WHAT YOU SHOULD DO: Could you print the entries below exactly, starting at the line that contains "Close the Remote" and stopping after the last one?

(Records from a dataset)
--- START ---

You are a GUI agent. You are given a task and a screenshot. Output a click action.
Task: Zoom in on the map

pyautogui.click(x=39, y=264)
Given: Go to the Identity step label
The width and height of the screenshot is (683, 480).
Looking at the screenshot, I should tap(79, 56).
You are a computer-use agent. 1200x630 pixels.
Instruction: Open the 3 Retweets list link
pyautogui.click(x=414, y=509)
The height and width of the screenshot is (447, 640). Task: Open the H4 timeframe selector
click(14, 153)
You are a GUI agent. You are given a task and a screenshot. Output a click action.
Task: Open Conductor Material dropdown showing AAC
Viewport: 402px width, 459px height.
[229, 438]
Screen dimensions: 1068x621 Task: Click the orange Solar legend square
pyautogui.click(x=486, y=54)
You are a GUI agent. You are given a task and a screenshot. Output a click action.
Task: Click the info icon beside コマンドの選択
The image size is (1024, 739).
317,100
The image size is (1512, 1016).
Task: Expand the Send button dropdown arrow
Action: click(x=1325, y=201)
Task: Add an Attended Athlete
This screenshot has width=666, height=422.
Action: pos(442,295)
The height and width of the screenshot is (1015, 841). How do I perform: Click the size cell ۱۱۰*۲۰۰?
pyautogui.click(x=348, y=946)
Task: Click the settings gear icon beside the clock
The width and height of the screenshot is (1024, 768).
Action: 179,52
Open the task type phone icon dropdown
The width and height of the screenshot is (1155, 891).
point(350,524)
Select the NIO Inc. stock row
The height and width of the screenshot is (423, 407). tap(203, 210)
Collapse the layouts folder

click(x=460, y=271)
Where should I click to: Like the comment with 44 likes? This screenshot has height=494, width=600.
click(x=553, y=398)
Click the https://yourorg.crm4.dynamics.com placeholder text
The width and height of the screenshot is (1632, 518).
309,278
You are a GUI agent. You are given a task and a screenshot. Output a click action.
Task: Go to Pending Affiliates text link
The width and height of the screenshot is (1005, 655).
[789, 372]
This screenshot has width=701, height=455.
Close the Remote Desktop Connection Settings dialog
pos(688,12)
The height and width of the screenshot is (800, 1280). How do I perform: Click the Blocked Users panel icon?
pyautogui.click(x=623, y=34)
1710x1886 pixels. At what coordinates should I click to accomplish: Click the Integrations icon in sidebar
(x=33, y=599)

--- END ---

SOLUTION:
Close the Remote Desktop Connection Settings dialog
pos(688,12)
The height and width of the screenshot is (800, 1280). How do I perform: Click the Blocked Users panel icon?
pyautogui.click(x=623, y=34)
1710x1886 pixels. At what coordinates should I click to accomplish: Click the Integrations icon in sidebar
(x=33, y=599)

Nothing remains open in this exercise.